19.06.2009 | aktual.: 15.01.2016 14:11
O co chodzi? O pewien cytat, który zamieścił The Times. W tekście jest mowa o tym, jak to Bobby zamienił podupadającego wydawcę w lidera rynku, o tym, że Sony liderem być przestało, pisanie gier na ich platformy jest drogie, zaś Wii i Xbox 360 sprzedają się lepiej itd.
Najlepsze jednak pada potem, przy okazji tradycyjnego narzekania na cenę PS3 i braku jej obniżki:
Muszą obniżyć cenę, ponieważ jeżeli tego nie zrobią współczynnik sprzedanych gier do konsol może spaść. Jeżeli mamy być realistami, to być może będziemy musieli przestać wspierać Sony. [...] W 2010 i 2011 będziemy musieli zdecydować czy dalej wspieramy tę konsolę - to samo zresztą dotyczy PSP
Szczerze mówiąc, to nie wiem, jakim cudem padły te zdania i co chce ugrać Activision (a przecież Times to wiarygodne źródło). Wiadomo - stworzenie platformy to ogromny koszt, zresztą podobnie wygląda wprowadzenie jej na rynek. Pisaliśmy już o tym, jak również o sensownej reakcji Sony tutaj, polecamy lekturę. Skoro Activision wie lepiej, jak powinno się robić, może powinno zbudować swoją platformę? Te setki Guitar Hero i innych, odkrywczych sequeli, o WoWie już nie wspominając, powinny móc to niedługo sfinansować.

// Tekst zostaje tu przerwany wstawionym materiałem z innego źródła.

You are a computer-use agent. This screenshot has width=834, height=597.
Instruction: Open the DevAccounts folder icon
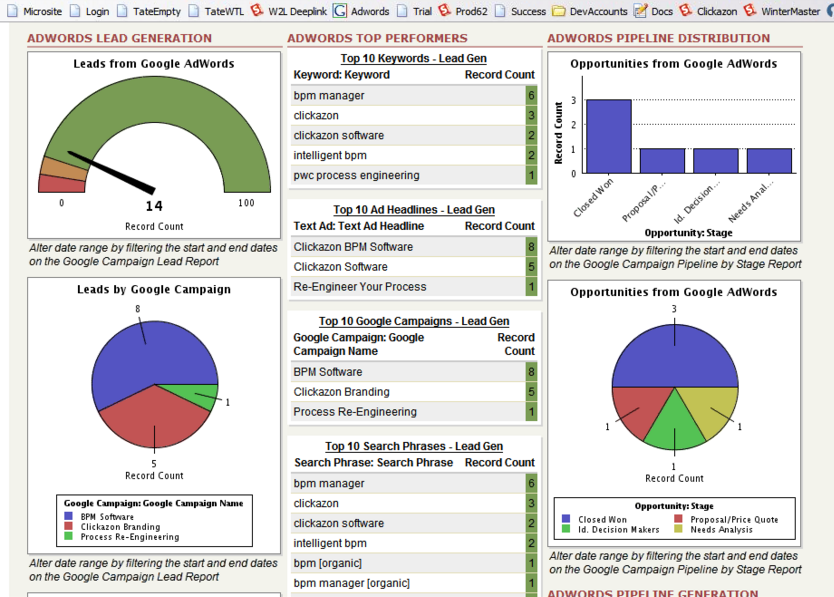pos(558,11)
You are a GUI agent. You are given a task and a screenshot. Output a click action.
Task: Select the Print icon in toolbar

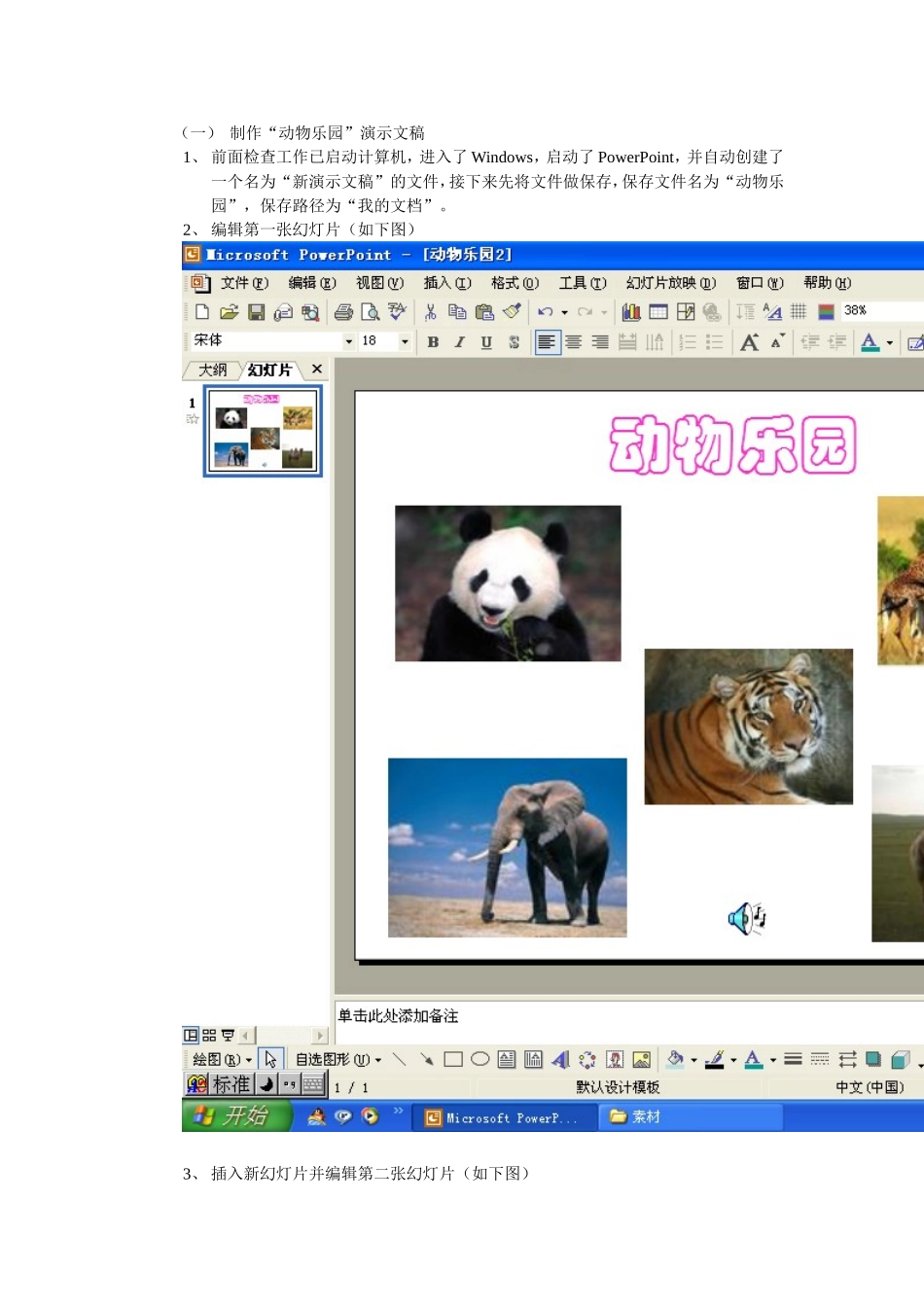tap(343, 312)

W każdym razie, jakoś nie widzę opcji, żeby takie Modern Warfare 3 nie wyszło na PS3. Coś mi się wydaje, że całkiem niedługo przeczytamy, że tak naprawdę chodziło o coś innego i słowa CEO Activision niepotrzebnie zostały odebrane jako szantaż, bo przecież nasi przyjaciele z Sony bla bla bla.
PS Tak w ogóle to mam taką wizję, jak z "Polowania na Czerwony Październik", kiedy to Howard Stringer wchodzi do biura, odpala komputer i zamiera, po czym powolnym ruchem sięga po telefon i wykręca numer.